For the fourth edition of the Chicago Architecture Biennial (CAB), opening 17 September, participants were invited to put the needs of community at the center of their projects. More than 80 contributors from over 18 countries responded to the theme — The Available City — with site-specific installations and programmes that take visitors to six different neighborhoods, demonstrating, in part, how urban design can also be a form of activism.
The biennial’s artistic director David Brown, a designer and researcher who teaches at the School of Architecture at the University of Illinois at Chicago, has been preoccupied with the amount, and the potential, of city-owned vacant land for more than a decade. As part of his ongoing research, Brown presented a version of The Available City at the 2012 Venice Architecture Biennale, and then for the inaugural CAB in 2015, he invited nine teams to examine possible uses for more than 15,000 empty lots. Brown created an illustration that combined plots into a land mass equal to the size of the Loop, Chicago’s downtown business district (the amount fluctuates but the size remains about the same today).

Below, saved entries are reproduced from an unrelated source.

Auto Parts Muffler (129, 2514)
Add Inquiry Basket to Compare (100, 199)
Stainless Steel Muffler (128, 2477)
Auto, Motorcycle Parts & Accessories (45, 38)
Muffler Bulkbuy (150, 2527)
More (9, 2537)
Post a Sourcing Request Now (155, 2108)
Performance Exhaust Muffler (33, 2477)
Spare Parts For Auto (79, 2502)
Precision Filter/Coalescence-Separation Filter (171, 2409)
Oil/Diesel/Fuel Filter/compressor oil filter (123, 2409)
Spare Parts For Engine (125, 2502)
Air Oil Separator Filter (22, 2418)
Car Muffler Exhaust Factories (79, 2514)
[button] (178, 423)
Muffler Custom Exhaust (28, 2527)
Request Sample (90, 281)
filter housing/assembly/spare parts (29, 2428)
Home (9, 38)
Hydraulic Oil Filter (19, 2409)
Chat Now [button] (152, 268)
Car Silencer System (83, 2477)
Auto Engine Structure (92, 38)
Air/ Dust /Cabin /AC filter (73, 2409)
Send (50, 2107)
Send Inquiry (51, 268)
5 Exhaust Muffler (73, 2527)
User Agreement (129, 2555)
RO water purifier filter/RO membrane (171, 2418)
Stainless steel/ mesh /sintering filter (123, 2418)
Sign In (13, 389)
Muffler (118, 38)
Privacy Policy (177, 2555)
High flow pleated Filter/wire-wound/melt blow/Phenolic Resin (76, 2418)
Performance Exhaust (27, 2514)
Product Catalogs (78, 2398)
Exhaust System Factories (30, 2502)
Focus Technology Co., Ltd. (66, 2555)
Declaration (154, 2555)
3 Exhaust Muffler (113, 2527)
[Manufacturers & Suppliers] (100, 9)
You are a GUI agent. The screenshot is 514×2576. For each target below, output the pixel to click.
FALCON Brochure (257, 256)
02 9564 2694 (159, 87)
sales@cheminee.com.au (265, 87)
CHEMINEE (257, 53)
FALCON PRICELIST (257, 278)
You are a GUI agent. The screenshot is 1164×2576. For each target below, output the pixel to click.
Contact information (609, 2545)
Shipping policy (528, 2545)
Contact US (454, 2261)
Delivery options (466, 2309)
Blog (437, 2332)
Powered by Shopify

The biennial now takes into account how all those individual spaces create a landscape and how all the sites might work together. “What I am doing is looking at the community first and finding out how they would utilise spaces,” Brown says. “I think the biennial is demonstrating that directly.” And while it may seem that the idea for every empty lot is a garden, the needs and ideas for how to use empty spaces are quite varied. “There is a greater diversity and greater interest than we know.”
One of the neighborhoods where CAB is presenting site-specific installations is Lawndale, about five miles west of downtown. Brown learned about the under-resourced area through the 2004 Greystone Initiative, which sought to support residents in renovating and restoring historic properties and thereby attracting investment to the area.
On a block-long stretch of empty lots along a busy road in the North Lawndale neighbourhood—save for one small storefront church, Work of His Hands Ministries—Soil Lab, the winners of an open call from the Danish Arts Foundation for a biennial project, have spent months building a ceramics studio with community residents, offering training in brick making and the ancient craft of building rammed-earth walls. The brick is a common thread between the group's members — the Irish architects James Martin and Eibhlín Ní Chathasaigh and Danish architect and designer Anne Dorthe Vester and Maria Bruun.
One growing concern about biennials is that they produce a ton of stuff for a limited period of time for an audience of outsiders. The organisers addressed this by creating the open call that emphasised community engagement. While many would like the ceramic studio to become a permanent neighbourhood space, the land has only been leased from the city through the end of the year.
At the south end of the land is PermaPark — an urban food forest used as an outdoor classroom by the nearby CCA Academy which created the space in 2017 in partnership with the School of the Art Institute of Chicago. It will serve as a free vaccination site over the opening weekend, with a newly completed center structure designed for shaded gatherings.
Sekou Cooke, a Jamaican-born architect who is based in Charlotte, North Carolina, installed Grids + Griots in a lot next to a community bicycle share programme operated by the nearby Young Men’s Educational Network. Cooke’s project is made of repurposed shipping containers, with seating and planter boxes that can be reconfigured to suit the needs of the bike programme. In a project statement, Cooke explains that like a griot, a storyteller character that exists in any West African cultures, “the container elements break free from the gridded pavement to determine their own freeform rhythm.”